The whole entire reason we have a VICE PRESIDENT is to have someone capable to step into the role of President if something, God forbid, happens to the President, or if they decide they’re done with dealing with the duties of the executive branch and wanna leave the job.

That’s the thing: IT’S A 🤬 JOB. Not a  knighthood, not a coronation, not a canonization; A 🤬🤬 JOB. Experience should count A LOT. And Joe Biden has worked in this field his entire life, through every trial life tossed his way. But here’s where Joe messed up:

After all his years on the hill, and actually applying for the top job a few times himself, he helped a Black dude get it. They punished him by being uncooperative, but he was retiring anyway and leaving public service on a high in 2016.

*sigh*

No good deed goes unpunished.

Allow me a tangent here to tell you what I know about grief: it can break you like nothing else in this world and, concurrently, it can put a battery in your back. It can make you hyper-focus and get 🤬 DONE on the days you aren’t inconsolable or in a useless crippling fog.

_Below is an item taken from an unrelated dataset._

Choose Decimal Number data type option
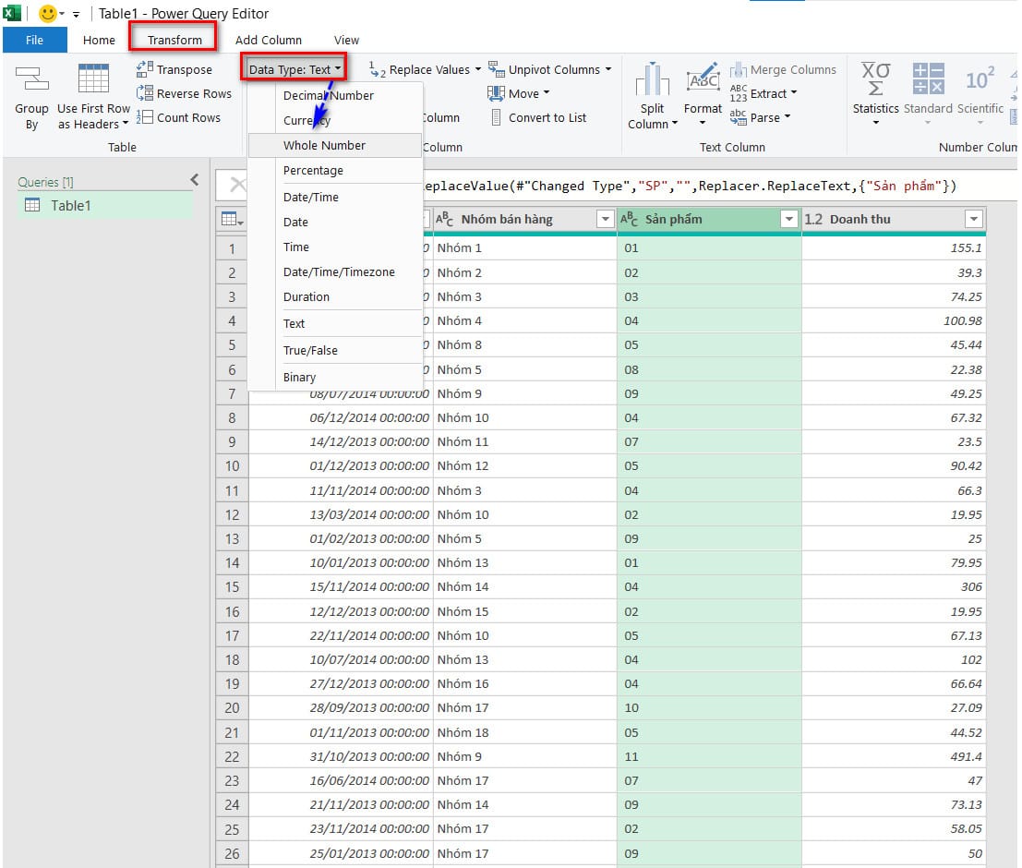The height and width of the screenshot is (868, 1022). click(x=328, y=95)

I have never lost my spouse. I’ve never lost a living child, let alone two. I have lost people I loved though. And when those people leave, if they ever expressed potential they see in you, it replays in your mind over and over. It compels you to want to live up to their vision.

I honestly believe that’s why  Joe Biden came back to politics. His son Beau believed he could help keep the country from falling to fascism. The country he fought for, quite possibly contracted brain cancer protecting, and died for.

Grief isn’t exclusive to death.

Biden’s living son, Hunter, has had his personal addiction struggles and bad decisions paraded across the country by bad political actors and is facing jail time all because Joe decided to take this job. NO ONE would give a flying 🤬 about Hunter’s gallivanting if Joe wasn’t Pres.

That is a grief he carries too, along with the caskets of his wife, daughter, and son. So it irks my last nerve when people harp on his age, because I have never had anything half as important to do as Joe Biden, but I know how grief has had me in a bed ridden chokehold before.

Joe Biden was born the same year as my daddy, who died in 2017. The fact that he gets up every day to run this dumpster fire; deal with idiot press; deal with insolent former coworkers on the hill; deal with the machinations of SCOTUS; deal with foreign leaders; deal with 🤬’s criticizing him, thinking he has powers he DOESN’T; deal with the damn dog-biting people, like—YOU’RE CRAZY IF YOU THINK THAT MAN IS COMPLETELY SENILE. Slower? Sure. But incapable of running the country? 🤬, get BENT. Your 🤬 couldn’t even do it WITHOUT the grief.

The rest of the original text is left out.